The full set of lines below has to be written out again exactly.
ENTRIES SUPPLIED START
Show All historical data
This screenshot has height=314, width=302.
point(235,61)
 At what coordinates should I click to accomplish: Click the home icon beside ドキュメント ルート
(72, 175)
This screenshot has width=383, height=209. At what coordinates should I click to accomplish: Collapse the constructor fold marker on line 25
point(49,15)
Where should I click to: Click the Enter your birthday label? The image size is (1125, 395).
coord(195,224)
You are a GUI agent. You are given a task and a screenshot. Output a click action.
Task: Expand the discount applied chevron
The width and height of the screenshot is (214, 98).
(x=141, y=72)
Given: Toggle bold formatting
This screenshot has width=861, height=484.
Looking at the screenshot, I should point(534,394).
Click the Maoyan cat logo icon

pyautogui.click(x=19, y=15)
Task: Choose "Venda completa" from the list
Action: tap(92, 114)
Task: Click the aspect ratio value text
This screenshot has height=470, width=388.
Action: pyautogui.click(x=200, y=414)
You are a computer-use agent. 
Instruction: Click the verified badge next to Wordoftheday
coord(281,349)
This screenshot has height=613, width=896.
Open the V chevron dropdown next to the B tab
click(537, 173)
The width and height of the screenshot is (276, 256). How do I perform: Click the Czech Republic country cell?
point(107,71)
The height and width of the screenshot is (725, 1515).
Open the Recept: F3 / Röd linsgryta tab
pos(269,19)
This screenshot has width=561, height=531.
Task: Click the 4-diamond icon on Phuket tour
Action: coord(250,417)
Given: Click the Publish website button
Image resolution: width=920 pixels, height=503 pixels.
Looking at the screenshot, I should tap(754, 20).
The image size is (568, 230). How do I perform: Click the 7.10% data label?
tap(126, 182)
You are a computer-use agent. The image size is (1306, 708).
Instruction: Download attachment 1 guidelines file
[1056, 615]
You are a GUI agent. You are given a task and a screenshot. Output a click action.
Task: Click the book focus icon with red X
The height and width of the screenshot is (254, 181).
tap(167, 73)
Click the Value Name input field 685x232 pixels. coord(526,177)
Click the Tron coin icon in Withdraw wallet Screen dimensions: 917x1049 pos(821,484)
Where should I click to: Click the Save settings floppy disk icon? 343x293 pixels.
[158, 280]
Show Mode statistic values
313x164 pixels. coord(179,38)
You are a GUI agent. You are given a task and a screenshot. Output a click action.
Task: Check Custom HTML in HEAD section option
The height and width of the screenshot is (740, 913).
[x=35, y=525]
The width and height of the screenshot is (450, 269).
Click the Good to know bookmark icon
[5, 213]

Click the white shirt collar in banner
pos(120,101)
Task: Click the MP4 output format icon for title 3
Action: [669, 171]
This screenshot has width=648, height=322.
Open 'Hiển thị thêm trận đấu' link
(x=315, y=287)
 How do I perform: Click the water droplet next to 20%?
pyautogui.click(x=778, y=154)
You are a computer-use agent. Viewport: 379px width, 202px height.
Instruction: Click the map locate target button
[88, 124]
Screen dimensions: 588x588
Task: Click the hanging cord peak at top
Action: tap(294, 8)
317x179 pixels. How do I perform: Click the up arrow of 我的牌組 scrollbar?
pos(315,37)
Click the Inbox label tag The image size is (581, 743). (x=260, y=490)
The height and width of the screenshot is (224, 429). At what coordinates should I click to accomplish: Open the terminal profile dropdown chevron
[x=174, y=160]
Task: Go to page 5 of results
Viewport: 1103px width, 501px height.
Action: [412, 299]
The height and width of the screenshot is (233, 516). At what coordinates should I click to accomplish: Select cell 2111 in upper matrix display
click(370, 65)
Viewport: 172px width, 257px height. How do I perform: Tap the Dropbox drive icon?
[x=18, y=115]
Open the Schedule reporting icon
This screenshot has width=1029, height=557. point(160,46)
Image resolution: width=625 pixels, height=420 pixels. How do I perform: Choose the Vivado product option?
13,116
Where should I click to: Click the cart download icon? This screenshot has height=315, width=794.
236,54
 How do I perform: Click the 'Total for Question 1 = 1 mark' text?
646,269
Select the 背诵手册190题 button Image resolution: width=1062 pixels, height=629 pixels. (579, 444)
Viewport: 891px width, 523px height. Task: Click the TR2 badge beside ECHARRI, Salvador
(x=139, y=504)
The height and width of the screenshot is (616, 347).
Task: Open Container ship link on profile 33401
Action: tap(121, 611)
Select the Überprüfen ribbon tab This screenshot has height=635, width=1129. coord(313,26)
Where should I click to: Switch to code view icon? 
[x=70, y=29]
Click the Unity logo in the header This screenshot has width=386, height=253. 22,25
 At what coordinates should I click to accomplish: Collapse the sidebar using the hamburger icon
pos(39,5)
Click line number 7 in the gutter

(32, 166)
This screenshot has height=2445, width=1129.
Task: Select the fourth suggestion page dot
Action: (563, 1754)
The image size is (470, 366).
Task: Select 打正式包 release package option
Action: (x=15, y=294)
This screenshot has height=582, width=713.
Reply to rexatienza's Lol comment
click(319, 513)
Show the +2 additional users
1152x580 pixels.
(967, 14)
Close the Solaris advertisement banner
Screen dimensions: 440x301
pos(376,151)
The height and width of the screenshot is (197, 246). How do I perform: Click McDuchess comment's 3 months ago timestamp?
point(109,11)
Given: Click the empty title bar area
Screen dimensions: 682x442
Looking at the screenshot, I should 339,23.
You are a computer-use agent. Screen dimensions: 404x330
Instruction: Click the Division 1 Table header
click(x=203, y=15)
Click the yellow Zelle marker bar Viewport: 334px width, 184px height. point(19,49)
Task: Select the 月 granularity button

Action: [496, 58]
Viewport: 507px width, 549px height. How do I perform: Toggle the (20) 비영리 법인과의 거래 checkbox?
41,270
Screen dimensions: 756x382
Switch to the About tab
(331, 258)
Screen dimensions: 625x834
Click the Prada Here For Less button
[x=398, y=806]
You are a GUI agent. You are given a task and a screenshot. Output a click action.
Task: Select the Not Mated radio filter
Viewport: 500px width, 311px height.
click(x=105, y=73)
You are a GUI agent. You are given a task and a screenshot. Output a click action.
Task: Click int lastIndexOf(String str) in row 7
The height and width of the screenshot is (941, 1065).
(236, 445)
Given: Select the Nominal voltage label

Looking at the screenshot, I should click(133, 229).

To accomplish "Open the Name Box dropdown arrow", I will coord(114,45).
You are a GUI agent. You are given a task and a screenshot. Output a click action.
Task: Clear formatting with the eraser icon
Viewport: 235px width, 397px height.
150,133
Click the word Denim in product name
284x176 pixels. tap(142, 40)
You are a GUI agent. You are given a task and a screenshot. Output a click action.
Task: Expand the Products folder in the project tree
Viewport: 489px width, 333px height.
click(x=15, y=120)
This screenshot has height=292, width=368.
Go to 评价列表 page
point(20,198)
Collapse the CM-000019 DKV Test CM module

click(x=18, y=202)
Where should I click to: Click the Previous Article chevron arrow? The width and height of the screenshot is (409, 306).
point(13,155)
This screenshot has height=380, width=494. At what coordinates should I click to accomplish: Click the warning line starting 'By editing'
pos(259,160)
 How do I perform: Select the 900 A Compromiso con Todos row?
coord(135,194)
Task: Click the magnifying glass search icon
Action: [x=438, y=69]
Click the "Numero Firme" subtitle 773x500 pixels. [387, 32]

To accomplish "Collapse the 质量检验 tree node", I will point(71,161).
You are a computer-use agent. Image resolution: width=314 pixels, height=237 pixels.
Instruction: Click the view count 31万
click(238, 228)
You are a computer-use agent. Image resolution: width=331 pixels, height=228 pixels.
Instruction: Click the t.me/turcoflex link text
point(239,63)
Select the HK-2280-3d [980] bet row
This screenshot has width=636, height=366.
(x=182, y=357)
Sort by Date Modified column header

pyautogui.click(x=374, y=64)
ENTRIES SUPPLIED END
→ EXERCISE SOLUTION
Show All historical data
This screenshot has height=314, width=302.
point(235,61)
 At what coordinates should I click to accomplish: Click the home icon beside ドキュメント ルート
(72, 175)
This screenshot has width=383, height=209. At what coordinates should I click to accomplish: Collapse the constructor fold marker on line 25
point(49,15)
Where should I click to: Click the Enter your birthday label? The image size is (1125, 395).
coord(195,224)
You are a GUI agent. You are given a task and a screenshot. Output a click action.
Task: Expand the discount applied chevron
The width and height of the screenshot is (214, 98).
(x=141, y=72)
Given: Toggle bold formatting
This screenshot has width=861, height=484.
Looking at the screenshot, I should point(534,394).
Click the Maoyan cat logo icon

pyautogui.click(x=19, y=15)
Task: Choose "Venda completa" from the list
Action: tap(92, 114)
Task: Click the aspect ratio value text
This screenshot has height=470, width=388.
Action: pyautogui.click(x=200, y=414)
You are a computer-use agent. 
Instruction: Click the verified badge next to Wordoftheday
coord(281,349)
This screenshot has height=613, width=896.
Open the V chevron dropdown next to the B tab
click(537, 173)
The width and height of the screenshot is (276, 256). How do I perform: Click the Czech Republic country cell?
point(107,71)
The height and width of the screenshot is (725, 1515).
Open the Recept: F3 / Röd linsgryta tab
pos(269,19)
This screenshot has width=561, height=531.
Task: Click the 4-diamond icon on Phuket tour
Action: coord(250,417)
Given: Click the Publish website button
Image resolution: width=920 pixels, height=503 pixels.
Looking at the screenshot, I should tap(754, 20).
The image size is (568, 230). How do I perform: Click the 7.10% data label?
tap(126, 182)
You are a computer-use agent. The image size is (1306, 708).
Instruction: Download attachment 1 guidelines file
[1056, 615]
You are a GUI agent. You are given a task and a screenshot. Output a click action.
Task: Click the book focus icon with red X
The height and width of the screenshot is (254, 181).
tap(167, 73)
Click the Value Name input field 685x232 pixels. coord(526,177)
Click the Tron coin icon in Withdraw wallet Screen dimensions: 917x1049 pos(821,484)
Where should I click to: Click the Save settings floppy disk icon? 343x293 pixels.
[158, 280]
Show Mode statistic values
313x164 pixels. coord(179,38)
You are a GUI agent. You are given a task and a screenshot. Output a click action.
Task: Check Custom HTML in HEAD section option
The height and width of the screenshot is (740, 913).
[x=35, y=525]
The width and height of the screenshot is (450, 269).
Click the Good to know bookmark icon
[5, 213]

Click the white shirt collar in banner
pos(120,101)
Task: Click the MP4 output format icon for title 3
Action: [669, 171]
This screenshot has width=648, height=322.
Open 'Hiển thị thêm trận đấu' link
(x=315, y=287)
 How do I perform: Click the water droplet next to 20%?
pyautogui.click(x=778, y=154)
You are a computer-use agent. Viewport: 379px width, 202px height.
Instruction: Click the map locate target button
[88, 124]
Screen dimensions: 588x588
Task: Click the hanging cord peak at top
Action: tap(294, 8)
317x179 pixels. How do I perform: Click the up arrow of 我的牌組 scrollbar?
pos(315,37)
Click the Inbox label tag The image size is (581, 743). (x=260, y=490)
The height and width of the screenshot is (224, 429). At what coordinates should I click to accomplish: Open the terminal profile dropdown chevron
[x=174, y=160]
Task: Go to page 5 of results
Viewport: 1103px width, 501px height.
Action: [412, 299]
The height and width of the screenshot is (233, 516). At what coordinates should I click to accomplish: Select cell 2111 in upper matrix display
click(370, 65)
Viewport: 172px width, 257px height. How do I perform: Tap the Dropbox drive icon?
[x=18, y=115]
Open the Schedule reporting icon
This screenshot has width=1029, height=557. point(160,46)
Image resolution: width=625 pixels, height=420 pixels. How do I perform: Choose the Vivado product option?
13,116
Where should I click to: Click the cart download icon? This screenshot has height=315, width=794.
236,54
 How do I perform: Click the 'Total for Question 1 = 1 mark' text?
646,269
Select the 背诵手册190题 button Image resolution: width=1062 pixels, height=629 pixels. (579, 444)
Viewport: 891px width, 523px height. Task: Click the TR2 badge beside ECHARRI, Salvador
(x=139, y=504)
The height and width of the screenshot is (616, 347).
Task: Open Container ship link on profile 33401
Action: tap(121, 611)
Select the Überprüfen ribbon tab This screenshot has height=635, width=1129. coord(313,26)
Where should I click to: Switch to code view icon? 
[x=70, y=29]
Click the Unity logo in the header This screenshot has width=386, height=253. 22,25
 At what coordinates should I click to accomplish: Collapse the sidebar using the hamburger icon
pos(39,5)
Click line number 7 in the gutter

(32, 166)
This screenshot has height=2445, width=1129.
Task: Select the fourth suggestion page dot
Action: (563, 1754)
The image size is (470, 366).
Task: Select 打正式包 release package option
Action: (x=15, y=294)
This screenshot has height=582, width=713.
Reply to rexatienza's Lol comment
click(319, 513)
Show the +2 additional users
1152x580 pixels.
(967, 14)
Close the Solaris advertisement banner
Screen dimensions: 440x301
pos(376,151)
The height and width of the screenshot is (197, 246). How do I perform: Click McDuchess comment's 3 months ago timestamp?
point(109,11)
Given: Click the empty title bar area
Screen dimensions: 682x442
Looking at the screenshot, I should 339,23.
You are a computer-use agent. Screen dimensions: 404x330
Instruction: Click the Division 1 Table header
click(x=203, y=15)
Click the yellow Zelle marker bar Viewport: 334px width, 184px height. point(19,49)
Task: Select the 月 granularity button

Action: [496, 58]
Viewport: 507px width, 549px height. How do I perform: Toggle the (20) 비영리 법인과의 거래 checkbox?
41,270
Screen dimensions: 756x382
Switch to the About tab
(331, 258)
Screen dimensions: 625x834
Click the Prada Here For Less button
[x=398, y=806]
You are a GUI agent. You are given a task and a screenshot. Output a click action.
Task: Select the Not Mated radio filter
Viewport: 500px width, 311px height.
click(x=105, y=73)
You are a GUI agent. You are given a task and a screenshot. Output a click action.
Task: Click int lastIndexOf(String str) in row 7
The height and width of the screenshot is (941, 1065).
(236, 445)
Given: Select the Nominal voltage label

Looking at the screenshot, I should click(133, 229).

To accomplish "Open the Name Box dropdown arrow", I will coord(114,45).
You are a GUI agent. You are given a task and a screenshot. Output a click action.
Task: Clear formatting with the eraser icon
Viewport: 235px width, 397px height.
150,133
Click the word Denim in product name
284x176 pixels. tap(142, 40)
You are a GUI agent. You are given a task and a screenshot. Output a click action.
Task: Expand the Products folder in the project tree
Viewport: 489px width, 333px height.
click(x=15, y=120)
This screenshot has height=292, width=368.
Go to 评价列表 page
point(20,198)
Collapse the CM-000019 DKV Test CM module

click(x=18, y=202)
Where should I click to: Click the Previous Article chevron arrow? The width and height of the screenshot is (409, 306).
point(13,155)
This screenshot has height=380, width=494. At what coordinates should I click to accomplish: Click the warning line starting 'By editing'
pos(259,160)
 How do I perform: Select the 900 A Compromiso con Todos row?
coord(135,194)
Task: Click the magnifying glass search icon
Action: [x=438, y=69]
Click the "Numero Firme" subtitle 773x500 pixels. [387, 32]

To accomplish "Collapse the 质量检验 tree node", I will point(71,161).
You are a computer-use agent. Image resolution: width=314 pixels, height=237 pixels.
Instruction: Click the view count 31万
click(238, 228)
You are a computer-use agent. Image resolution: width=331 pixels, height=228 pixels.
Instruction: Click the t.me/turcoflex link text
point(239,63)
Select the HK-2280-3d [980] bet row
This screenshot has width=636, height=366.
(x=182, y=357)
Sort by Date Modified column header

pyautogui.click(x=374, y=64)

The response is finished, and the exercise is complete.